Let's dig into this a bit, shall we?
A modern switch fabric chip is designed for both L2 ethernet switching and L3 IP routing. The additional logic for IP routing adds relatively little area in modern silicon technologies, while not having a routing capability would put them at a competitive disadvantage. Essentially all ethernet fabric chips, even those inside relatively cheap L2 switches, have the design features to route IPv4 traffic to at least a basic degree.
When a packet arrives at the input port (A) its CRC will be checked and the packet discarded if corrupt. If the packet is destined to the router's MAC address, its destination IP address will be looked up for L3 routing (C). An L3 router modifies the packet as part of its function, by decrementing the IP TTL and replacing the L2 destination with that of the next hop. Therefore a fresh CRC has to be regenerated at egress.
Even if the packet is to be switched at L2 (B), there are cases where the packet is modified. For example server machines and switch uplinks often handle multiple vlans, so their ports will be configured for tagging (D). Addition of the vlan tag requires the packet CRC to be recalculated on egress (E).
The point of this description? There are numerous cases at both L2 and L3 where a packet CRC cannot be preserved through the switch and will need to be regenerated at egress. ASIC designers hate special cases, as they add logic and test cases to the design. Because there are cases where the CRC must be regenerated, modern switch fabrics always regenerate the CRC at egress. Even if the packet has not been modified, even if the ingress CRC could have been preserved, it is discarded at ingress and regenerated at egress.
It bears repeating that this is a function of the chip, not the specific product. Even the tiny ethernet switches sold for practically nothing at retail use chips which contain basic vlan tagging and IP routing features (even if that product doesn't use them), and regenerate the CRC on every packet. The fabric chip they use wasn't specifically designed for such low cost switches, there is not enough profit to justify the effort. In addition to simple L2 switches those chips can be used to build NAT appliances, as the ethernet fan-out for small wireless access points, in DSL and cable routers, for low end WAN routers, etc. When only basic L2 switching is desired these fabrics can function completely standalone without a management CPU, reducing BOM cost to the bare minimum. Addition of a CPU allows the basic L3 functions to be used in the more featureful (but still low end) products.

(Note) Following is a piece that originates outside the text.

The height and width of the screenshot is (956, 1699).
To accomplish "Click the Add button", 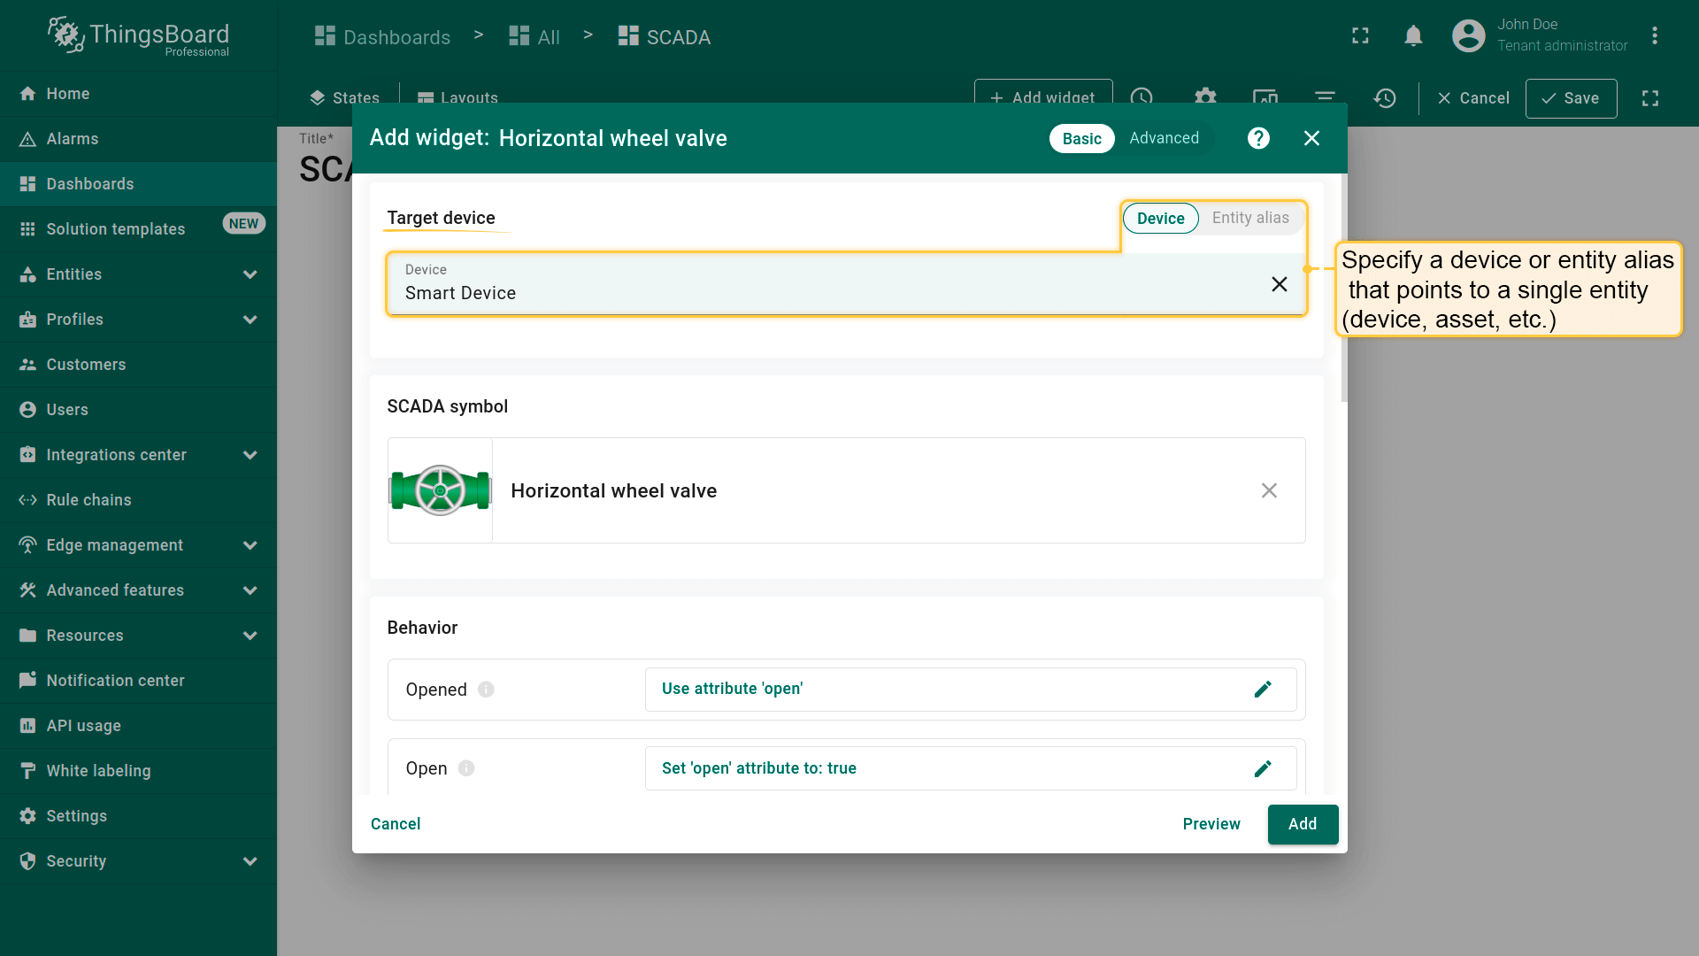I will point(1302,824).
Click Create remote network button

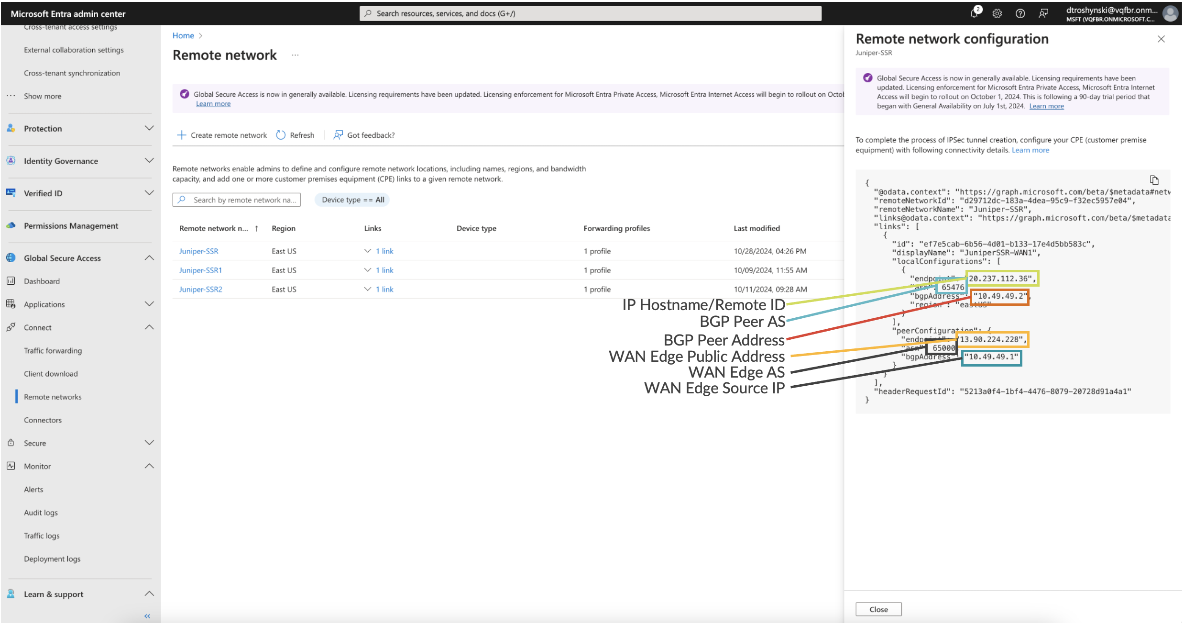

What does this mean? The internal memories and logic paths within the switch are not covered by the ethernet CRC, it does not provide end-to-end protection. The switch might implement ECC over the whole path, but this is not common. The packet buffers are generally large enough to justify ECC, but miscellaneous FIFOs are more likely to have simple parity and logic elements often have no protection at all. It only takes one soft error to corrupt the packet contents, and then a fresh CRC will be calculated over the corrupted data.
If you care about the data you send over the network, you should include your own integrity check at the application level. This is another good argument for using SSL: not only do you protect privacy by encrypting the data, you also get a strong end-to-end integrity check.